(Pointing records for text and elements)
______________________________

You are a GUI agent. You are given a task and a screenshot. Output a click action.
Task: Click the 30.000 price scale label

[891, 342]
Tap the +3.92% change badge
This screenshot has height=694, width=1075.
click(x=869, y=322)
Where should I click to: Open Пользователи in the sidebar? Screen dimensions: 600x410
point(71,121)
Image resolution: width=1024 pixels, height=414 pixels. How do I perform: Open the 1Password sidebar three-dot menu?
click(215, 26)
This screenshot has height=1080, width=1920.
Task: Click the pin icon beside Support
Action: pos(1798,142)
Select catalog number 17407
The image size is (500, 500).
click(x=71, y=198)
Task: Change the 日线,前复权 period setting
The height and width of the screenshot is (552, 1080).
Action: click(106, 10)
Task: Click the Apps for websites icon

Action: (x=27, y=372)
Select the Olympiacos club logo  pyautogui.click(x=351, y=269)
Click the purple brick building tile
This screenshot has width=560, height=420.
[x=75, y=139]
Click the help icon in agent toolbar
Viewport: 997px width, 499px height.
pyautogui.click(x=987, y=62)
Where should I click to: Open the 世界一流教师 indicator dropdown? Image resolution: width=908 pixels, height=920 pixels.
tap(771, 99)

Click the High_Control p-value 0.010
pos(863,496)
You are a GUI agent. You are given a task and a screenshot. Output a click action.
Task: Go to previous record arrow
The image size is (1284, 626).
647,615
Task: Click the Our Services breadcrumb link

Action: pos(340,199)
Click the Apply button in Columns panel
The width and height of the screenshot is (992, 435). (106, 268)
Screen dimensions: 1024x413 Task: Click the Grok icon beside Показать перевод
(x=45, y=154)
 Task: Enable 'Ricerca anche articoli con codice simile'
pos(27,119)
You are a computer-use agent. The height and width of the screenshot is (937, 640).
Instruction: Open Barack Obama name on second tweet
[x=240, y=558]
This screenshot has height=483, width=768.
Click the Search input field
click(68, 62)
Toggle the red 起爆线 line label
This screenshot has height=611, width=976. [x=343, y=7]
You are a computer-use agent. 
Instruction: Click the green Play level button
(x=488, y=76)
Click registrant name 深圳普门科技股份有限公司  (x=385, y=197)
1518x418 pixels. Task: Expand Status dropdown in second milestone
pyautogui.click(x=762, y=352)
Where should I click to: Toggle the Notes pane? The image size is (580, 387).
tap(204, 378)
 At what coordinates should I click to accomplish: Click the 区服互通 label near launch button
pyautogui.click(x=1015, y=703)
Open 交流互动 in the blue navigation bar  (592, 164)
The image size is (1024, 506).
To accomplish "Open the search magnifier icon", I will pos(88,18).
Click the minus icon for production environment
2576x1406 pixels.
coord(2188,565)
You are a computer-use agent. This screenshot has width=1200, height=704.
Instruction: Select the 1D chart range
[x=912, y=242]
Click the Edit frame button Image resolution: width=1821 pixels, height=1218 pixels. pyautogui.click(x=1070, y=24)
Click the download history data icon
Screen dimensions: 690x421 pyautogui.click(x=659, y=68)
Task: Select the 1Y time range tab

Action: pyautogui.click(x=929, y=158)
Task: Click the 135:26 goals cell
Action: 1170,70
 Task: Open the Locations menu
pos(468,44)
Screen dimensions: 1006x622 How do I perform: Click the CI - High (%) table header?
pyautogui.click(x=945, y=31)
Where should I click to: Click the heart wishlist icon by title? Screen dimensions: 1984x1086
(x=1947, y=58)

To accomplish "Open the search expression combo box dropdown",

______________________________

§ EXERCISE TASK:
Rewrite the lines above, replacing each "Instruction" with "Objective" and leaving everything else unchanged.

§ ANSWER TO THE PROBLEM:
You are a GUI agent. You are given a task and a screenshot. Output a click action.
Task: Click the 30.000 price scale label

[891, 342]
Tap the +3.92% change badge
This screenshot has height=694, width=1075.
click(x=869, y=322)
Where should I click to: Open Пользователи in the sidebar? Screen dimensions: 600x410
point(71,121)
Image resolution: width=1024 pixels, height=414 pixels. How do I perform: Open the 1Password sidebar three-dot menu?
click(215, 26)
This screenshot has height=1080, width=1920.
Task: Click the pin icon beside Support
Action: pos(1798,142)
Select catalog number 17407
The image size is (500, 500).
click(x=71, y=198)
Task: Change the 日线,前复权 period setting
The height and width of the screenshot is (552, 1080).
Action: click(106, 10)
Task: Click the Apps for websites icon

Action: (x=27, y=372)
Select the Olympiacos club logo  pyautogui.click(x=351, y=269)
Click the purple brick building tile
This screenshot has width=560, height=420.
[x=75, y=139]
Click the help icon in agent toolbar
Viewport: 997px width, 499px height.
pyautogui.click(x=987, y=62)
Where should I click to: Open the 世界一流教师 indicator dropdown? Image resolution: width=908 pixels, height=920 pixels.
tap(771, 99)

Click the High_Control p-value 0.010
pos(863,496)
You are a GUI agent. You are given a task and a screenshot. Output a click action.
Task: Go to previous record arrow
The image size is (1284, 626).
647,615
Task: Click the Our Services breadcrumb link

Action: pos(340,199)
Click the Apply button in Columns panel
The width and height of the screenshot is (992, 435). (106, 268)
Screen dimensions: 1024x413 Task: Click the Grok icon beside Показать перевод
(x=45, y=154)
 Task: Enable 'Ricerca anche articoli con codice simile'
pos(27,119)
You are a computer-use agent. The height and width of the screenshot is (937, 640).
Objective: Open Barack Obama name on second tweet
[x=240, y=558]
This screenshot has height=483, width=768.
Click the Search input field
click(68, 62)
Toggle the red 起爆线 line label
This screenshot has height=611, width=976. [x=343, y=7]
You are a computer-use agent. 
Objective: Click the green Play level button
(x=488, y=76)
Click registrant name 深圳普门科技股份有限公司  (x=385, y=197)
1518x418 pixels. Task: Expand Status dropdown in second milestone
pyautogui.click(x=762, y=352)
Where should I click to: Toggle the Notes pane? The image size is (580, 387).
tap(204, 378)
 At what coordinates should I click to accomplish: Click the 区服互通 label near launch button
pyautogui.click(x=1015, y=703)
Open 交流互动 in the blue navigation bar  (592, 164)
The image size is (1024, 506).
To accomplish "Open the search magnifier icon", I will pos(88,18).
Click the minus icon for production environment
2576x1406 pixels.
coord(2188,565)
You are a computer-use agent. This screenshot has width=1200, height=704.
Objective: Select the 1D chart range
[x=912, y=242]
Click the Edit frame button Image resolution: width=1821 pixels, height=1218 pixels. pyautogui.click(x=1070, y=24)
Click the download history data icon
Screen dimensions: 690x421 pyautogui.click(x=659, y=68)
Task: Select the 1Y time range tab

Action: pyautogui.click(x=929, y=158)
Task: Click the 135:26 goals cell
Action: 1170,70
 Task: Open the Locations menu
pos(468,44)
Screen dimensions: 1006x622 How do I perform: Click the CI - High (%) table header?
pyautogui.click(x=945, y=31)
Where should I click to: Click the heart wishlist icon by title? Screen dimensions: 1984x1086
(x=1947, y=58)

To accomplish "Open the search expression combo box dropdown",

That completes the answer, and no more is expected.